In accepting mediocrity, Americans have become prone to turning to the ultimate standard-bearer of mediocrity to solve problems for them: the federal government. Unfortunately, to compound the problem is an unreasoned confidence that Washington can solve all of our problems – a confidence that many rightly point out began far sooner than the current Administration.

However, the returns we hope to yield from the federal government quickly become expectations which quickly become entitlements. And once they become entitlements, there is no longer choice, and no longer control. And we are left striking a large check to the federal government for mediocre benefits we may or may not want or use. We see this in examples all across our government.

The federal government is playing an increasingly influential role in the nation’s public elementary and secondary education system. Yet, across America 1 in 4 students drop out of high school. The remaining students lag behind those in high-achieving countries such as Singapore, Taiwan and Japan in math and science.

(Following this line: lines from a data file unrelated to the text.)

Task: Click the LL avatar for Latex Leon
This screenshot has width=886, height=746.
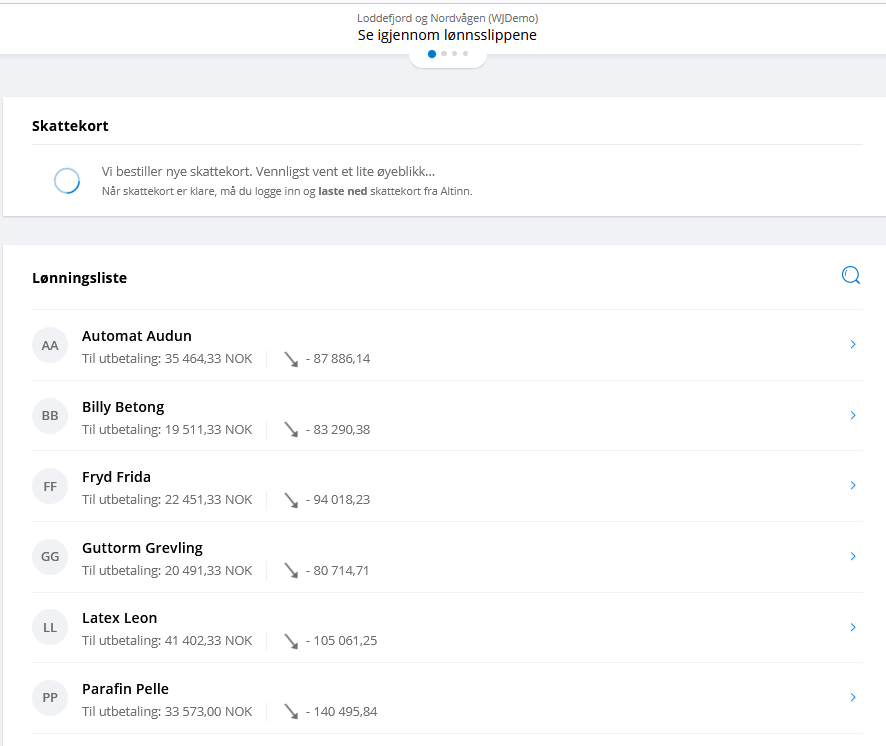Action: (x=50, y=627)
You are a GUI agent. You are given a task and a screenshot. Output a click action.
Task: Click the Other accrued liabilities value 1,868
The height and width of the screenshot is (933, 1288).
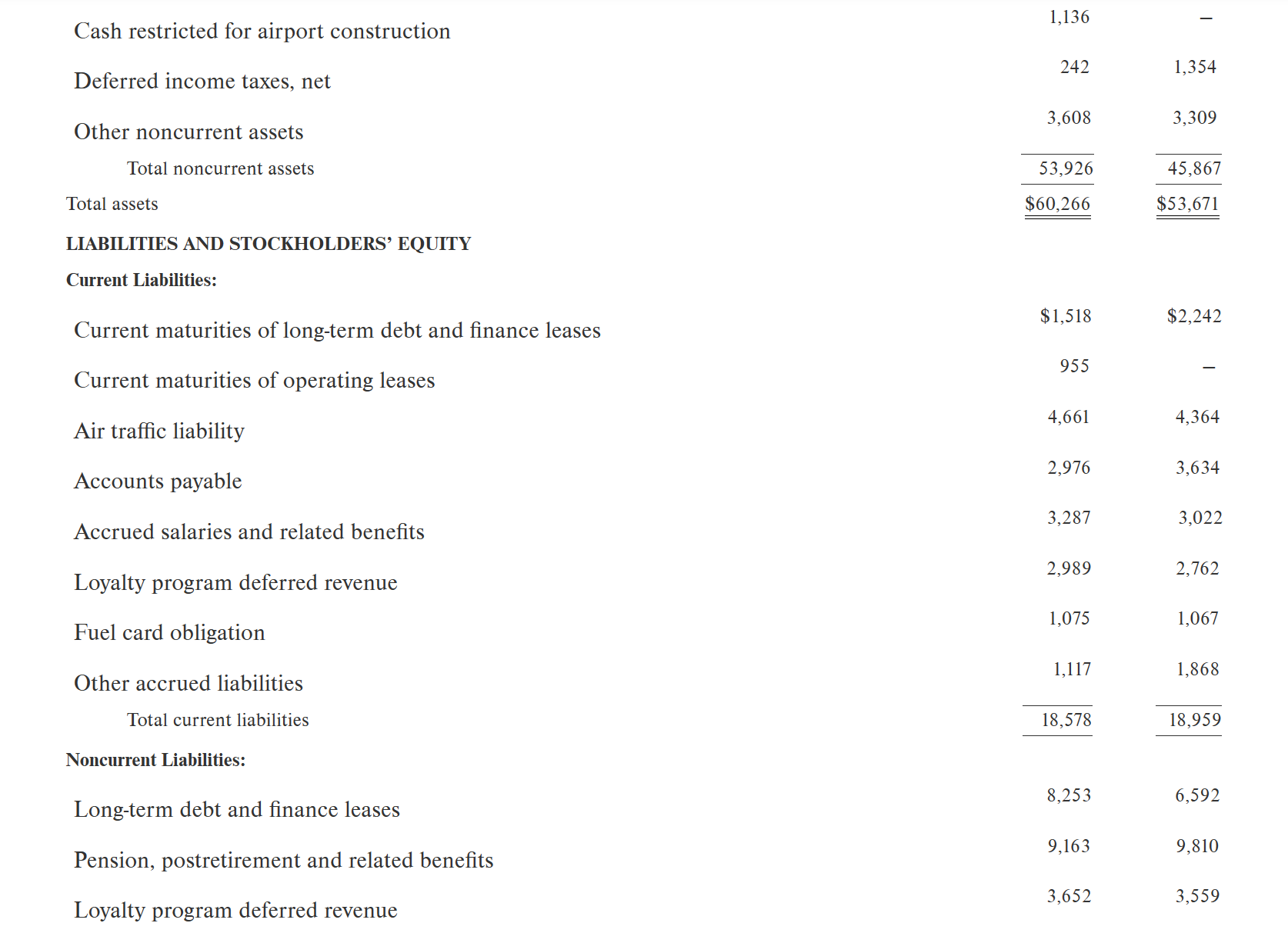[1198, 669]
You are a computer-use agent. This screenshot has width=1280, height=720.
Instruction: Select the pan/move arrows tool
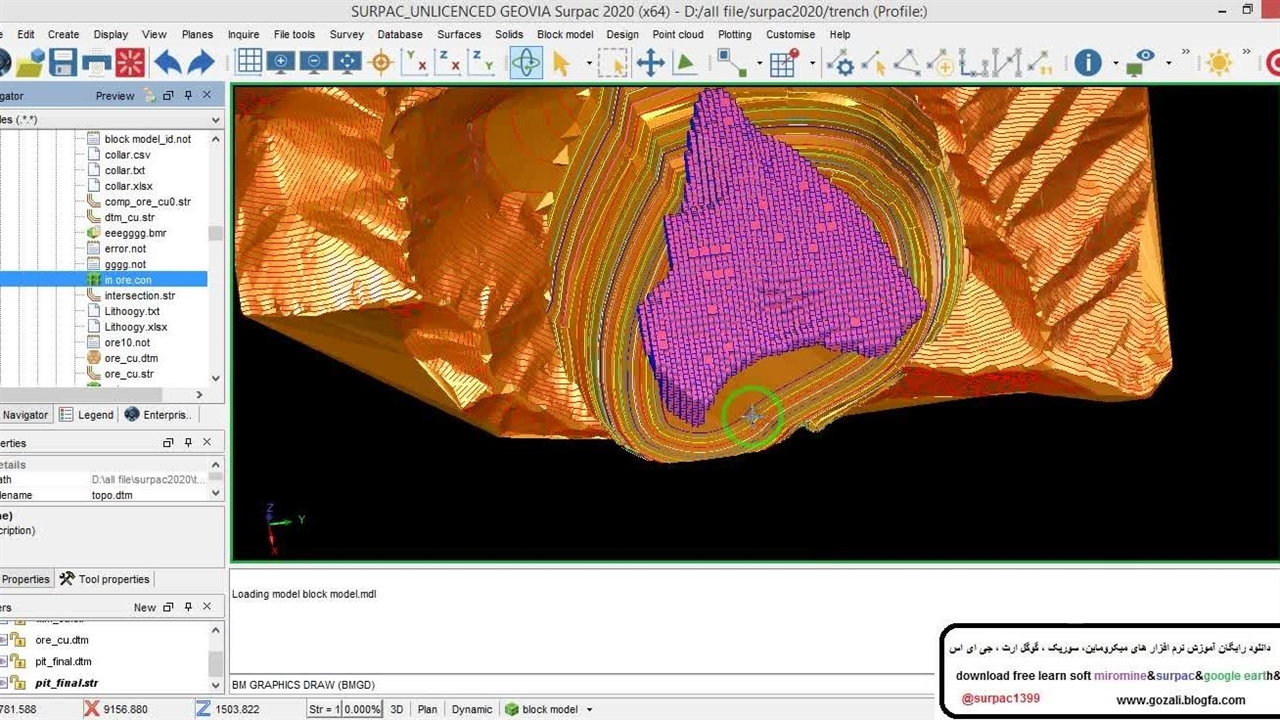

In only eight years the Medicare fund that pays hospital bills for older Americans is expected to run out of money. Yet, the drive to solve the legitimate problem of uninsured Americans is leading us down a path to put more control in the hands of government which, at the moment, is ill-suited and short on ideas to even address the current Medicare insolvency crisis.

An MIT study found that the new energy tax being proposed in Congress would cost families an additional $3,900 per year – more than double what most families’ pay for all clothes and shoes, or their current electricity and natural gas bill. Yet, America is quickly on a path to settling for energy taxes rather than creating incentives for innovation and solving the problem of our dependency on foreign oil.

Back in the 1960’s when GM was selling Chevelles, Camaros, Cutlasses, and Catalinas en masse the conventional wisdom was, “As GM goes, so goes the nation.” Today – $50 billion in bailouts later – GM’s bankruptcy will leave the once-hailed economic generator owned 70% by the federal government and 20% by the United Auto Workers.

As Americans we should never become satisfied with mediocrity, because the moment we do, it spreads roots that choke out any seeds of success. And, as Americans we should never apologize for success, because every time we succeed we strengthen the foundation upon which freedom and democracy stands for all the world. In the face of adversity and challenge, let’s not throw away excellence for mediocrity because it seems easier or safer. American excellence is something worth preserving and protecting – and like family heirloom furniture – we can build its value by polishing and improving upon it for generations to come.